___ Information

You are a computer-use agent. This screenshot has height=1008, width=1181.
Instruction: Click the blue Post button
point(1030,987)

______
___ Information

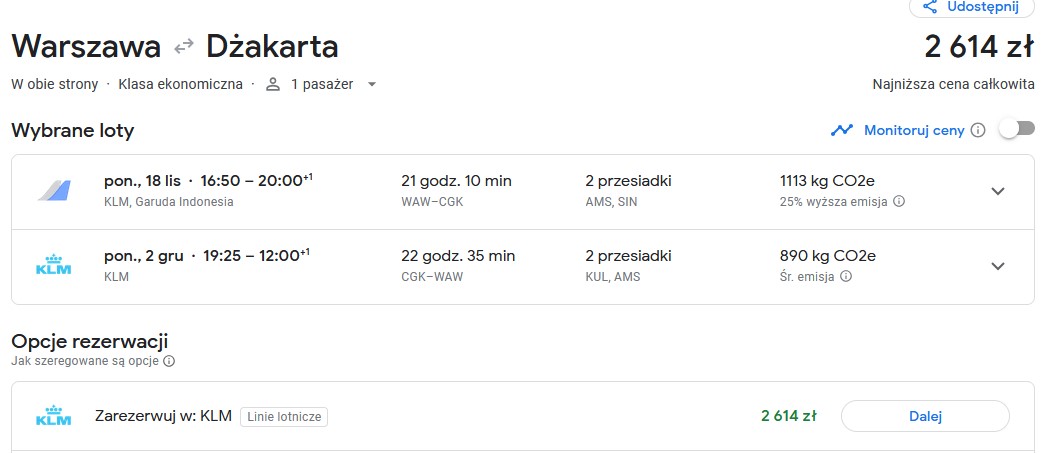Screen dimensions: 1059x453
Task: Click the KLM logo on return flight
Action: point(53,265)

______
___ Information

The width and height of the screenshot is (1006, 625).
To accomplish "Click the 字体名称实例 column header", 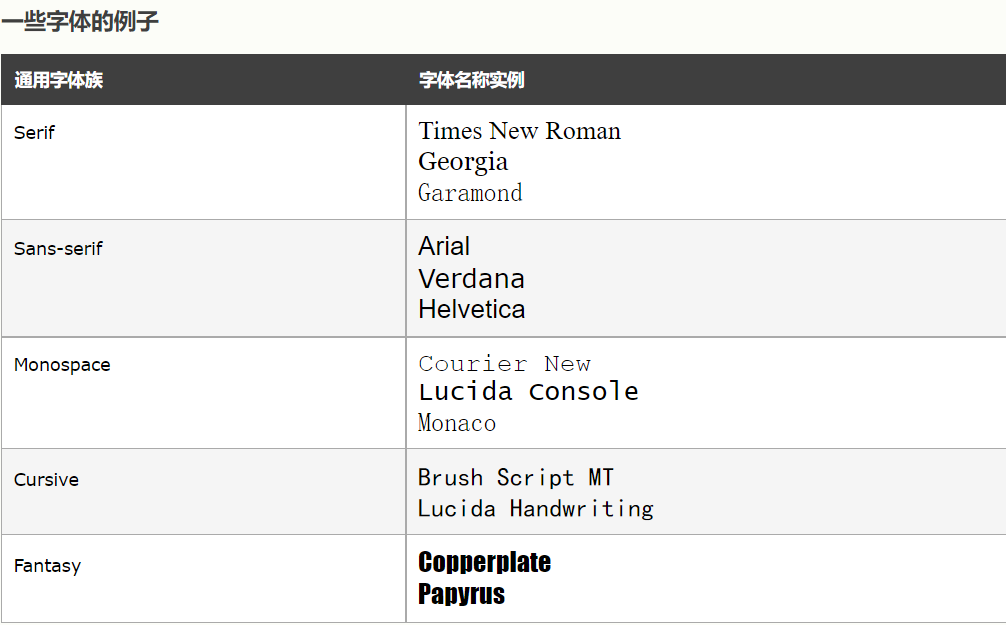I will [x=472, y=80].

______

## Task to carry out
Copy the lines of the entries above that mention "screenshot".

## Written solution
You are a computer-use agent. This screenshot has height=1008, width=1181.
The width and height of the screenshot is (1006, 625).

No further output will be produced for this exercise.